Aliás, essa história dos repugnantes adesivos é incrivelmente burra: no momento em que a presidente atinge seus índices mais baixos de popularidade, é preciso ser ignorante total em política para atacá-la nesses termos, que só podem provocar solidariedade. Não se chuta quem está por baixo. E uma rápida pesquisa no portal Mercado Livre mostra que a grosseria tem alcance próprio limitadíssimo: quatro adesivos vendidos até o final desta última semana. Ou seja, aquilo que não teria qualquer importância se tornou conhecido pela ampla divulgação que a imprensa lhe deu. Os veículos de comunicação devem lembrar-se de sua responsabilidade.

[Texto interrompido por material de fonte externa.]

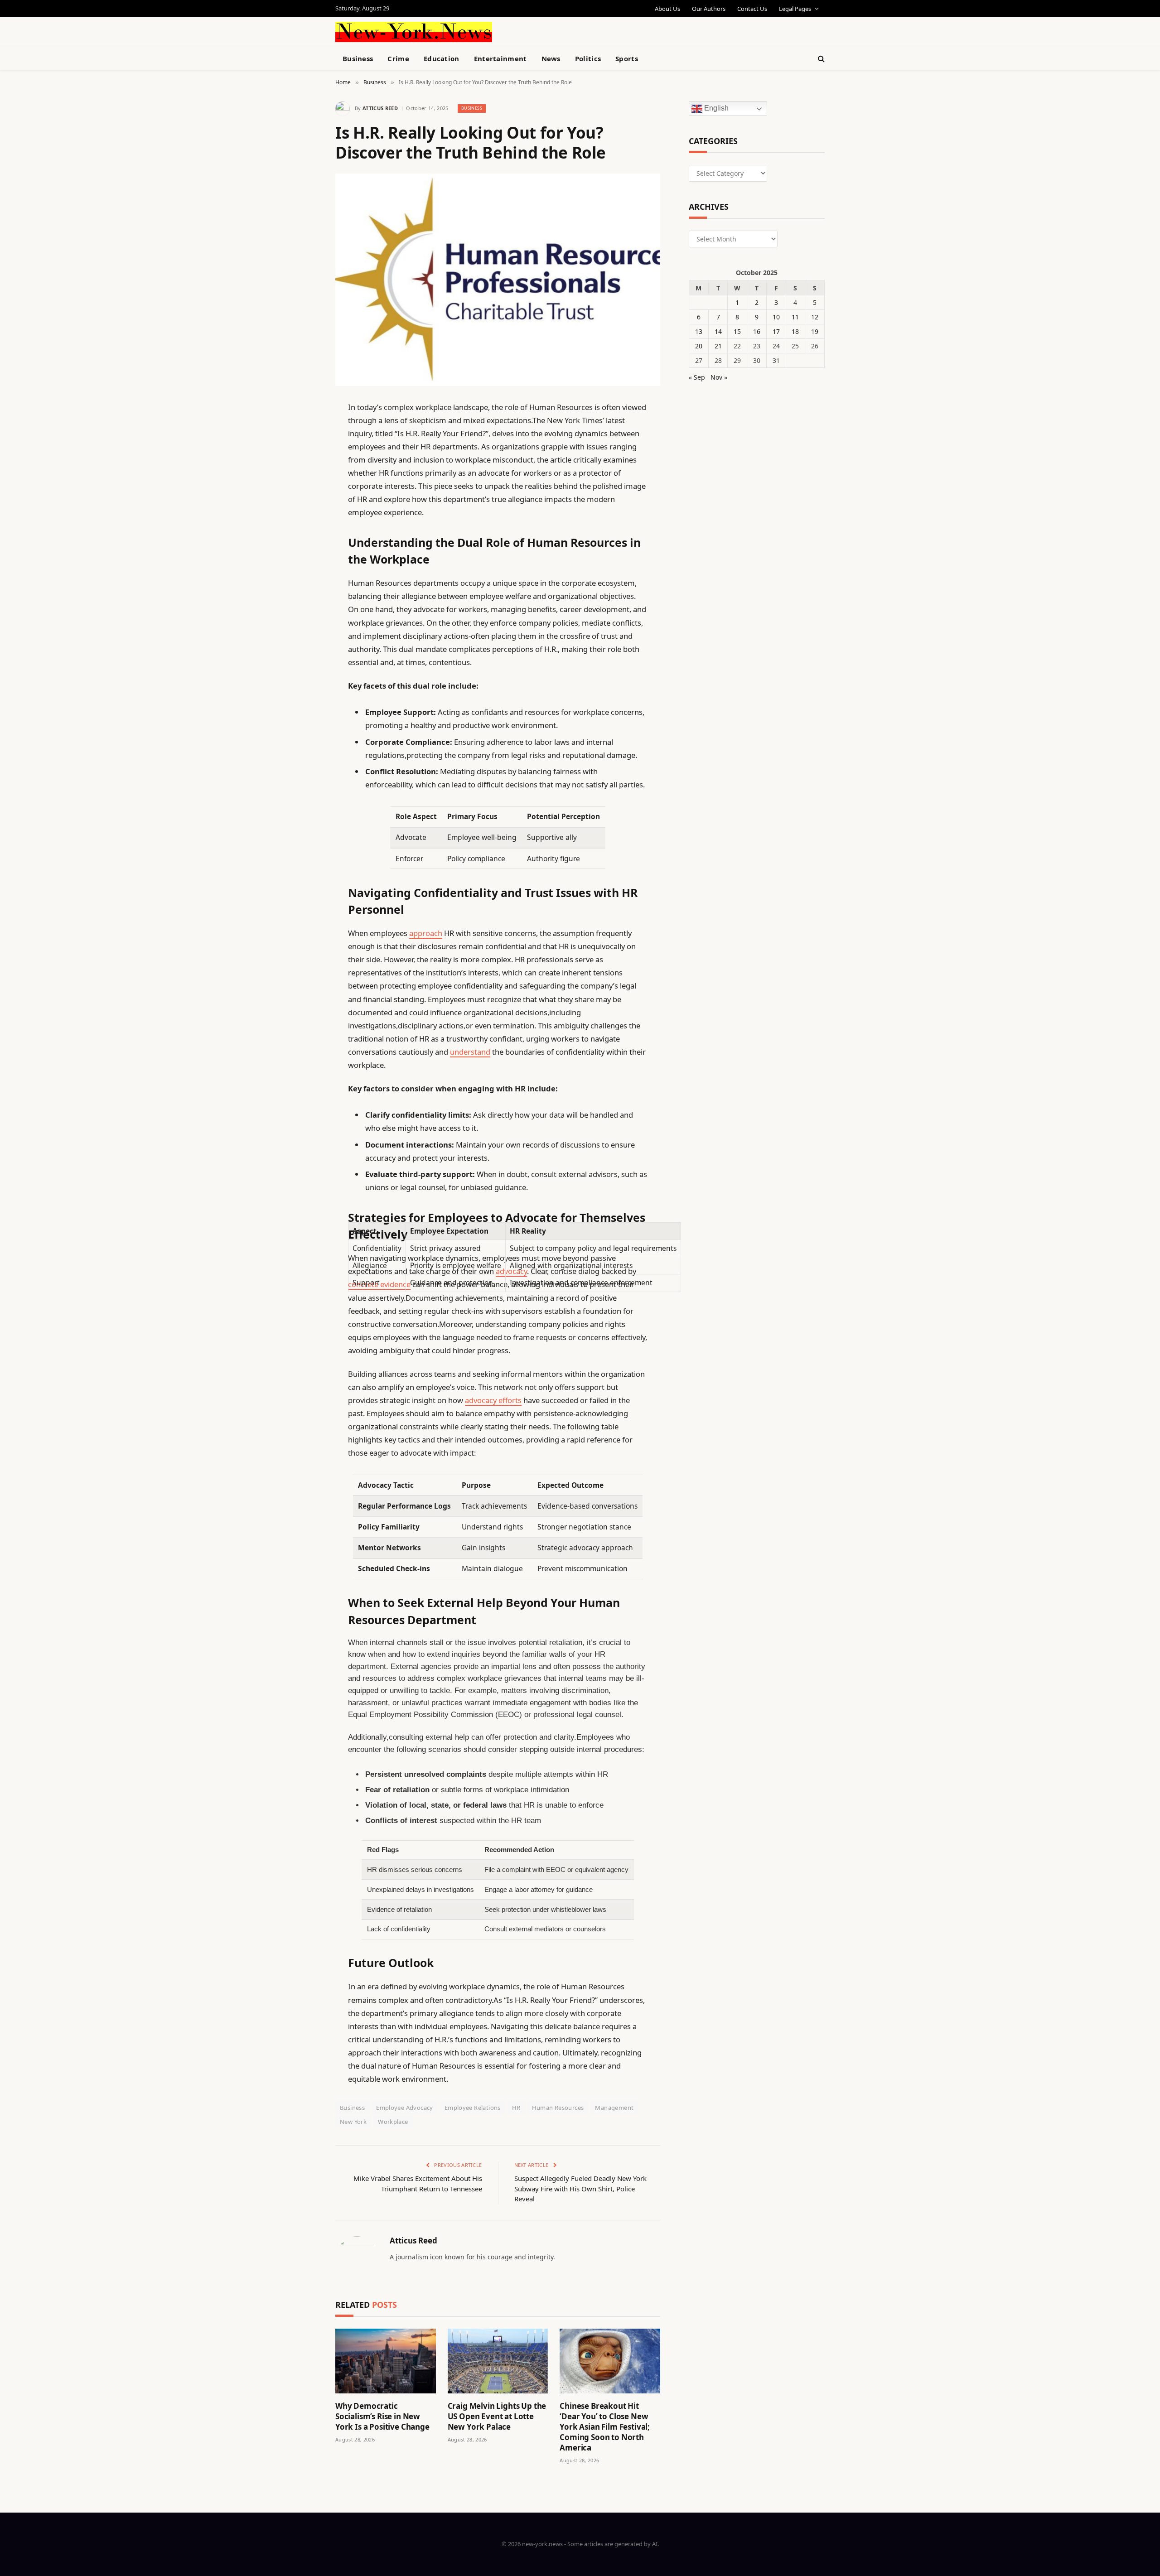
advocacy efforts (493, 1400)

Como diz o sempre bem-humorado Ricardo Kotscho, “menas, menas”.

2 Comentários

  1. João de Paiva disse:

    Caro Marcelo Auler,

    Esse articulista aí não convence. Se ele chegou a escrever este artigo, é porque a coisa azedou mesmo. Observe que ele tergiversa e tenta “equilibrar” a situação, apontando que JB foi hostilizado (deduz-se que por petistas, né? – embora ele não o diga explicitamente) assim como Paulo Maluf, numa manchete de jornal desfavorável àquele que ficou célebre pela pérola “estupra, mas não mata”. Mesmo admitindo a irracionalidade dos trogloditas e criminosos que ofendem a presidente Dilma em viagem ao exterior, os que hostilizam Jô soares pela entrevista com a presidente ou aqueles que pedem a morte (de Dilma e de Jô, num e noutro episódio), o articulista tenta relativizar esses fatos graves e tenta fazer uma defesa da mídia comercial no penúltimo parágrafo. Observe que ele desvia do tema principal, para criticar a entrevista feita por Jô Soares com a presidente Dilma, assim como para criticar a opinião política de Marieta Severo (que ele finge desconhecer). Por fim ele tem a cara-de-pau de usar o clichê “Não se chuta quem está por baixo”, referindo-se à presidente Dilma, que no momento (segundo suspeitíssimas “pesquisas”) apresenta baixos índices de popularidade. Esse articulista, assim como a revista “óia” brada e quer mostrar, há 10 anos, que o PT e Lula estão “mortos”. Tem quebrado a cara, mas continua a fazer a pregação apocalíptica. Esse articulista juntou-se a Mário Malin numa tentativa de intimidar Luciano Martins Costa, que também escrevia no Observatório da Imprensa, escrevendo artigo agressivo em relação ao colega. E dentre os três não é preciso queimar muita pestana para perceber que como crítico da mídia comercial Luciano Martins Costa está anos-luz à frente.

    • sergio navas disse:

      Concordo, esse Brickmann é um reacionário de alta plumagem, esquece que seus ídolos só encontram espaços aqui na colônia Brasil, graças ao aparelhamento das instituições desde as capitânias hereditárias, alguns desses ídolos sequer podem sair do País, sob o risco de serem presos.